BackgroundAluminum (Al) exerts neurotoxic effects following overexposure. We previously reported worse cognitive performance in workers exposed to Al than non-exposed individuals. Cognition involves multiple domains. The effect of Al on multi-domain cognition has been studied for decades, but still remains controversial.ObjectiveTo explore the relationship between plasma Al levels and multi-domain cognitive performance among in-service aluminum-exposed workers at the SH Aluminum Factory in China and identify possible types of early cognitive damage caused by exposure to aluminum.MethodsEight hundred thirty-one in-service aluminum-exposed workers at the SH Aluminum Factory in China were investigated. The plasma Al concentrations were measured using inductively coupled plasma-mass spectrometry (ICP-MS) and served as an internal exposure indicator. The participants were divided into four subgroups based on the quartiles of plasma Al concentrations, namely, the Q₁, Q₂, Q₃, and Q₄ subgroups. Cognitive function was assessed using the Mini-mental State Examination (MMSE) and the clock-drawing test (CDT). Multi-domain cognition was evaluated using sub-tests of the MMSE and the CDT.ResultsThe average plasma Al concentration was 15.26 (8.28, 27.02) μg/L. The neurobehavioral tests showed negative correlations between plasma Al levels and total CDT scores and executive/visuospatial cognitive performance, and a positive correlation between plasma Al levels and CDT-position errors (all P<0.05).

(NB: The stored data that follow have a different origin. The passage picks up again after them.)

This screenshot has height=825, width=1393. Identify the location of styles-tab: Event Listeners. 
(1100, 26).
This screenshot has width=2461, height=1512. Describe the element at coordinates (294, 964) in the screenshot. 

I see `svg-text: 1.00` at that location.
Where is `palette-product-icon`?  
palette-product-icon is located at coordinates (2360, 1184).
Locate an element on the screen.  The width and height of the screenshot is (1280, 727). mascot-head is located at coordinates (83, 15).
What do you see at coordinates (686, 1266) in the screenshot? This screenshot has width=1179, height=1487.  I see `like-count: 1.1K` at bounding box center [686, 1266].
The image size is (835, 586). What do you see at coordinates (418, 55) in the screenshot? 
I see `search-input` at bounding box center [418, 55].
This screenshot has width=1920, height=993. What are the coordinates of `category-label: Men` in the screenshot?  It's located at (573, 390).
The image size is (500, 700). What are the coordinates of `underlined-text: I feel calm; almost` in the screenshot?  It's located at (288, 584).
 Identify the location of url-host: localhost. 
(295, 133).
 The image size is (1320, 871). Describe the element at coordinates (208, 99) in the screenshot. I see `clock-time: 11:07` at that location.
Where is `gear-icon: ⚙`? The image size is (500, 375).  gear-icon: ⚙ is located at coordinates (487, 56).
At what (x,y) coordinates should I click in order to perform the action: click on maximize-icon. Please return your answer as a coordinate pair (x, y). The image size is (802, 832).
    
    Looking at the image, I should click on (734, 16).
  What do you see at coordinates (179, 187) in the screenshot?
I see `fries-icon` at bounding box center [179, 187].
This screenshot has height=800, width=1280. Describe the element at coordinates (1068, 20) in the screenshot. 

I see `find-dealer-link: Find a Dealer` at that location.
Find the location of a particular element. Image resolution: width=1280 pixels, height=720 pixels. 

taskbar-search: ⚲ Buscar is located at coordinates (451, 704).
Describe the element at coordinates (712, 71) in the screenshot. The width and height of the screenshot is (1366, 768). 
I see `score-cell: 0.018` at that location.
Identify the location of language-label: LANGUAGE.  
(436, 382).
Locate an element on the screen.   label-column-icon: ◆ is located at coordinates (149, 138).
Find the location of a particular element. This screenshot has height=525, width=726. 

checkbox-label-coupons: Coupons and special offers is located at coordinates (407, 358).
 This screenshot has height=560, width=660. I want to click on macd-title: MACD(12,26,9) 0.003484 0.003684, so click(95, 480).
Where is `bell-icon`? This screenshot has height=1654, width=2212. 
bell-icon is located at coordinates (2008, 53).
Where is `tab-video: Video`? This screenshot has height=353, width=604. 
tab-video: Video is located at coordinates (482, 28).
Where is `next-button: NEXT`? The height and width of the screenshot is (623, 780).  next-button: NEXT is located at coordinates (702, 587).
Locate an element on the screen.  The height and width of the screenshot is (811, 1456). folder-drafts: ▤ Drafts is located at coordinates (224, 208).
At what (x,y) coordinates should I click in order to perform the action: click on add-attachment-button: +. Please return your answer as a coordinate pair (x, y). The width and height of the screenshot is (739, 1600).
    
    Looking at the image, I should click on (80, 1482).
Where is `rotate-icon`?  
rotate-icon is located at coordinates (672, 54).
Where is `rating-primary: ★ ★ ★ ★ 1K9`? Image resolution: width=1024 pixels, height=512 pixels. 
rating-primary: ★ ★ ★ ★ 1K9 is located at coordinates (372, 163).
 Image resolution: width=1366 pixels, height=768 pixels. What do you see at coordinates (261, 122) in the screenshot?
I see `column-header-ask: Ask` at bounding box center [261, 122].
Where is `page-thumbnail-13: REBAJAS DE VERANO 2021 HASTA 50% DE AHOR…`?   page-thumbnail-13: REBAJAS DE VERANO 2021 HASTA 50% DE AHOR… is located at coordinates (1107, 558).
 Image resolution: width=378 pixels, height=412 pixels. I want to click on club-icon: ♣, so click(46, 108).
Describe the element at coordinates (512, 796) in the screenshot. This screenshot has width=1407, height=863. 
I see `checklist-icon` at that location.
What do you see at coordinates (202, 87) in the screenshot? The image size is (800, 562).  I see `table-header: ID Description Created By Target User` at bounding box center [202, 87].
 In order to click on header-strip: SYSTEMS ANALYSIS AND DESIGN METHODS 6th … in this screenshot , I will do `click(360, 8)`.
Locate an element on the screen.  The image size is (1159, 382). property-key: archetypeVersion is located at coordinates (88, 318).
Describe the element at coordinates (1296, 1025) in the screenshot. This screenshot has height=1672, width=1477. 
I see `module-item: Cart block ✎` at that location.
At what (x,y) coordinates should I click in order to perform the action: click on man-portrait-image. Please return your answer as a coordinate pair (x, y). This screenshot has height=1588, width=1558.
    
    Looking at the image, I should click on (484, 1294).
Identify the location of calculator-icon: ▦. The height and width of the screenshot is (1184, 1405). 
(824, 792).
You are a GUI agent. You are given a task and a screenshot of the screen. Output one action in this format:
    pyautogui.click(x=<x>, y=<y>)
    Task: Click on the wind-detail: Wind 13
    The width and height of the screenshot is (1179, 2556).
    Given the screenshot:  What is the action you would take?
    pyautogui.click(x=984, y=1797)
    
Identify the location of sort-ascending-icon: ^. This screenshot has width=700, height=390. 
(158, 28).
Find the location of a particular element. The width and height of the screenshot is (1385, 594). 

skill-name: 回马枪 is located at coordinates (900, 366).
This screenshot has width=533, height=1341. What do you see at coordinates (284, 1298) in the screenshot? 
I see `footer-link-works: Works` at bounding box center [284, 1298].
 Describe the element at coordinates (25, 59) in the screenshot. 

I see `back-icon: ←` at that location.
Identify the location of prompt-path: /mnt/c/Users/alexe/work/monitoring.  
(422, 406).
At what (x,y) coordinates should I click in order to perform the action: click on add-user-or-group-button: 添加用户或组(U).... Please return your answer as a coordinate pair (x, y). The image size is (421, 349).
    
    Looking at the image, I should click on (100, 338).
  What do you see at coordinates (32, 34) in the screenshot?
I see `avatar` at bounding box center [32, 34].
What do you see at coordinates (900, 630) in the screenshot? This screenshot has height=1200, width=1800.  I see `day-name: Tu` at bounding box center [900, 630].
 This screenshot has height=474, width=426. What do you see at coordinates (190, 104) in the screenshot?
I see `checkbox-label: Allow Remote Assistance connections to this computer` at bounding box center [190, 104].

Additionally, dose-response relationships between higher plasma Al levels and lower total CDT scores, worse executive/visuospatial cognitive performance, and more error rates in the CDT-position were observed (all P_trend<0.05). However, no significant correlations or trends were observed between plasma Al levels and other cognitive domains (all P>0.05). The results from the multivariate logistic regression model and restricted cubic spline models of dose-response relationships were consistent with the results obtained from the general linear model. All potential confounders, such as age, marital status, education, income, type of work, and smoking and drinking habits, were considered.ConclusionBased on the results, aluminum exposure may exert a substantial effect on impairing executive/visuospatial functions in multi-domain cognition at the early stage, particularly the identification of spatial positions.